Vasili Grossman fue, durante un tiempo, algo así como un héroe de la Unión Soviética. Había nacido en 1905 y en Berdichev, Ucrania, en una familia judía acomodada; la revolución lo entusiasmó desde el principio y decidió estudiar ingeniería porque, en esos días, el camarada Lenin decía que el comunismo era el poder soviético más la electricidad. Pero empezó a escribir desde muy joven y, a sus 30, publicó sus primeros cuentos; en 1936, mientras el camarada Stalin mataba a millones de comunistas con sus purgas, Grossman fue aceptado en la oficialísima Unión de Escritores, con todos sus privilegios, y abandonó la ingeniería. Al año siguiente su esposa Olga fue detenida por “no haber denunciado las actividades antisoviéticas” de su primer marido, el poeta Boris Guber. Desesperado, Grossman mandó una carta al jefe del servicio secreto, pidiendo su liberación: “Todo lo que poseo -mi educación, mi éxito como escritor, el alto privilegio de compartir mis pensamientos y mis sentimientos con los lectores soviéticos- se lo debo al gobierno soviético”. Para su propia sorpresa, su mujer fue liberada unos meses más tarde.
En 1941, la alianza entre Stalin y Hitler se rompió y los alemanes invadieron Rusia. Grossman fue exceptuado del servicio militar, pero pidió ir al frente como corresponsal: sus crónicas de guerra, publicadas en el diario del ejército soviético, Estrella Roja, lo hicieron popular y respetado. Grossman acompañó a las tropas rusas que liberaron el campo de Treblinka y fue uno de los primeros en escribir sobre el holocausto nazi. Buscaba, entre otras cosas, rastros de su madre, deportada y gaseada; sus artículos sirvieron como pruebas en los juicios de Nüremberg. Cuando la guerra terminó su vida era, dentro de lo posible, desahogada; hay distintas versiones sobre por qué decidió tirar todo por la borda.
Quizás haya sido la decantación de lo que había visto y vivido en la Gran Guerra o, más probablemente, la ola de antisemitismo lanzada entonces por el Kremlin. Lo cierto es que, en algún momento, Grossman empezó a escribir una novela que contaría esos años y que pensó llamar, sin el menor pudor, Vida y Destino.
Cuando la terminó, en 1960, Grosmann la mandó, como debía, al comité de censura. No tenía grandes expectativas pero era el único modo de llegar, eventualmente, a publicarla. La censura no sólo la vetó; poco después su departamento fue asaltado por un comando KGB que se llevó todas las copias e incluso, por si acaso, los carbónicos y las cintas de la máquina de escribir. Un jefe del Politburó, Mikhail Suslov, le dijo que su novela no se publicaría en trescientos años: “¿Por qué tendríamos que agregar su libro a las bombas atómicas que nuestros enemigos preparan contra nosotros? ¿Por qué tendríamos que iniciar una discusión sobre la necesidad de la Unión Soviética?”. En esos días todavía había gente que creía en la literatura.
Vasili Grossman se murió en 1964, a sus 58, marginado, humillado, de un cáncer de estómago. Quince años más tarde un amigo consiguió sacar a Suiza un borrador de la novela, y al tiempo se publicó en inglés y francés; la traducción española apareció el año pasado. Vida y destino es, insisto, una de las grandes novelas del siglo XIX.

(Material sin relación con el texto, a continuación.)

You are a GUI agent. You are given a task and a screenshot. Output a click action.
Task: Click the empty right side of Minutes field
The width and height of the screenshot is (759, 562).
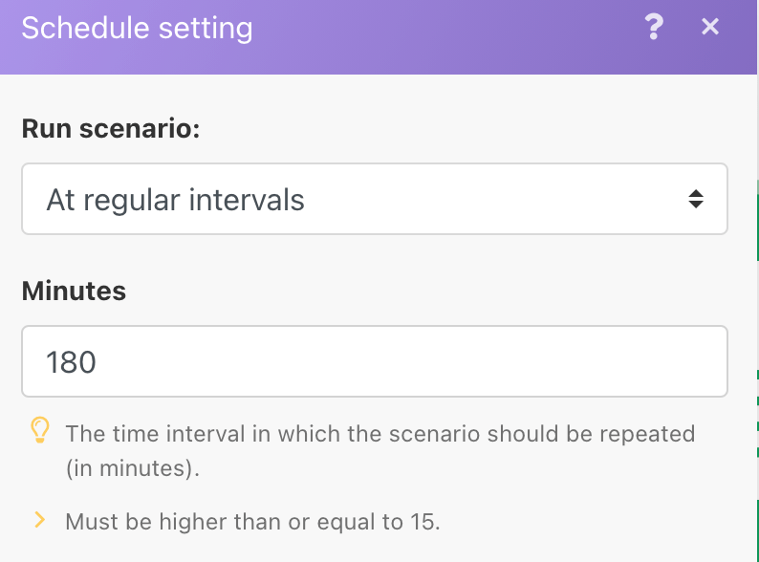tap(574, 362)
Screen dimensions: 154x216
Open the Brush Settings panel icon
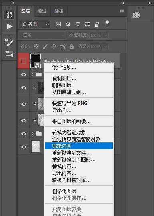pos(9,42)
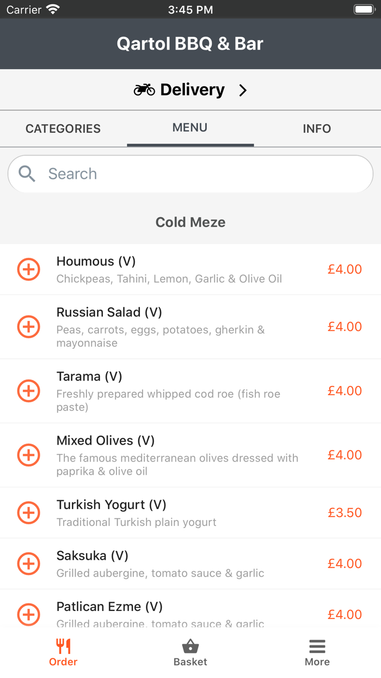Add Patlican Ezme using the plus icon
Viewport: 381px width, 678px height.
click(28, 614)
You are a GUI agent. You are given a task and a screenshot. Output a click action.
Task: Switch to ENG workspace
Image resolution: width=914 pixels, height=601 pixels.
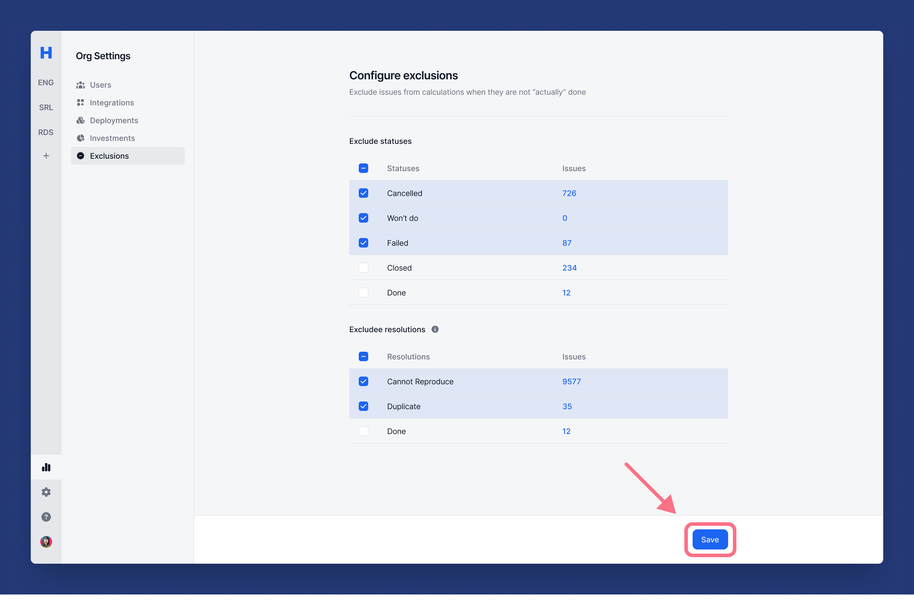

Digo: una novela de cuando las novelas creían que podían -que debían- contar el mundo sin pudor, sin ninguna modestia. Algunos la comparan con Guerra y Paz: yo estoy de acuerdo. Vida y destino es un fresco espeluznante de los desastres de la guerra y de la vida bajo el poder de un Estado total: los días en el frente de Stalingrado donde cada cual sigue su pequeño camino personal bajo las bombas, las agachadas de los funcionarios que obedecen por miedo o por codicia, la carta estremecedora de una vieja judía a punto de viajar al exterminio, las noches en un gulag soviético y en un campo alemán, las muertes heroicas, las muertes tontas, las muertes olvidadas, las traiciones, las peleas de un científico ruso con sus colegas y con su conciencia, las matanzas de campesinos durante la colectivización de la agricultura, los amores y desamores donde también tercia la mano del Estado, las semejanzas entre el sistema nazi y el soviético, las reflexiones sobre la sucesión de Lenin por Stalin, la caída de un comunista detenido y torturado sin saber por qué, los grandes odios, las pequeñas miserias, contadas con un aliento extraordinario, sin miedo de la desmesura.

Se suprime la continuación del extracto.